Nothing but the records beneath, reproduced exactly, should appear in the answer.

■ ■ ■

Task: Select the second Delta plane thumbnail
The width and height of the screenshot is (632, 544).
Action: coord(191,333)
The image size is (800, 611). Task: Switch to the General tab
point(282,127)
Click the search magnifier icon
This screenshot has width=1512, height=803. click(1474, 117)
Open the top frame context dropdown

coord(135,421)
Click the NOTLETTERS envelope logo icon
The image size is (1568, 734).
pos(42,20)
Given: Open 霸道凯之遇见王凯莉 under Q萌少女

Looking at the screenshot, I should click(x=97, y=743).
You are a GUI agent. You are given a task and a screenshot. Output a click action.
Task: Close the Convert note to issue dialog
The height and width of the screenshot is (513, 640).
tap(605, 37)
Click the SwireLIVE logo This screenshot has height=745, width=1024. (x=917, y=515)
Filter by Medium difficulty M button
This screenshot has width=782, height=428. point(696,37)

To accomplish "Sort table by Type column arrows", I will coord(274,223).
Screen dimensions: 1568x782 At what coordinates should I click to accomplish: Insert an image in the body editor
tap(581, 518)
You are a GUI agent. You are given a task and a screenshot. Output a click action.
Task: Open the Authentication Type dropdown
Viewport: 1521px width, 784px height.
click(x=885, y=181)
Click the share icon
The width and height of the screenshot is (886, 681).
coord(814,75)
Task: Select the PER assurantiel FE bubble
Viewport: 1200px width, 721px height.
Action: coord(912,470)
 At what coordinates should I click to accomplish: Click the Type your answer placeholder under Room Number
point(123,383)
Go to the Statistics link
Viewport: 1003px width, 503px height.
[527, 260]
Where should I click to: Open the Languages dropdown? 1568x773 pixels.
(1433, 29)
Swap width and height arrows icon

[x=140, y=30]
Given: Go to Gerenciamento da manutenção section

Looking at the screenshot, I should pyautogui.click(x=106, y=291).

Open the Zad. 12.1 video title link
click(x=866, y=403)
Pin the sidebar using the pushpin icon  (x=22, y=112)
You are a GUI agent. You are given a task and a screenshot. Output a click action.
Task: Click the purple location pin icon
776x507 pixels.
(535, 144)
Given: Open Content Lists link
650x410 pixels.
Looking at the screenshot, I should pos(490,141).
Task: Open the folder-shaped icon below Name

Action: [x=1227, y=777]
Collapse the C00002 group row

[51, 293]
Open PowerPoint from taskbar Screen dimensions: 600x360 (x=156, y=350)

■ ■ ■

**Answer section:**
Task: Select the second Delta plane thumbnail
The width and height of the screenshot is (632, 544).
Action: coord(191,333)
The image size is (800, 611). Task: Switch to the General tab
point(282,127)
Click the search magnifier icon
This screenshot has width=1512, height=803. click(1474, 117)
Open the top frame context dropdown

coord(135,421)
Click the NOTLETTERS envelope logo icon
The image size is (1568, 734).
pos(42,20)
Given: Open 霸道凯之遇见王凯莉 under Q萌少女

Looking at the screenshot, I should click(x=97, y=743).
You are a GUI agent. You are given a task and a screenshot. Output a click action.
Task: Close the Convert note to issue dialog
The height and width of the screenshot is (513, 640).
tap(605, 37)
Click the SwireLIVE logo This screenshot has height=745, width=1024. (x=917, y=515)
Filter by Medium difficulty M button
This screenshot has width=782, height=428. point(696,37)

To accomplish "Sort table by Type column arrows", I will coord(274,223).
Screen dimensions: 1568x782 At what coordinates should I click to accomplish: Insert an image in the body editor
tap(581, 518)
You are a GUI agent. You are given a task and a screenshot. Output a click action.
Task: Open the Authentication Type dropdown
Viewport: 1521px width, 784px height.
click(x=885, y=181)
Click the share icon
The width and height of the screenshot is (886, 681).
coord(814,75)
Task: Select the PER assurantiel FE bubble
Viewport: 1200px width, 721px height.
Action: coord(912,470)
 At what coordinates should I click to accomplish: Click the Type your answer placeholder under Room Number
point(123,383)
Go to the Statistics link
Viewport: 1003px width, 503px height.
[527, 260]
Where should I click to: Open the Languages dropdown? 1568x773 pixels.
(1433, 29)
Swap width and height arrows icon

[x=140, y=30]
Given: Go to Gerenciamento da manutenção section

Looking at the screenshot, I should pyautogui.click(x=106, y=291).

Open the Zad. 12.1 video title link
click(x=866, y=403)
Pin the sidebar using the pushpin icon  (x=22, y=112)
You are a GUI agent. You are given a task and a screenshot. Output a click action.
Task: Click the purple location pin icon
776x507 pixels.
(535, 144)
Given: Open Content Lists link
650x410 pixels.
Looking at the screenshot, I should pos(490,141).
Task: Open the folder-shaped icon below Name

Action: [x=1227, y=777]
Collapse the C00002 group row

[51, 293]
Open PowerPoint from taskbar Screen dimensions: 600x360 (x=156, y=350)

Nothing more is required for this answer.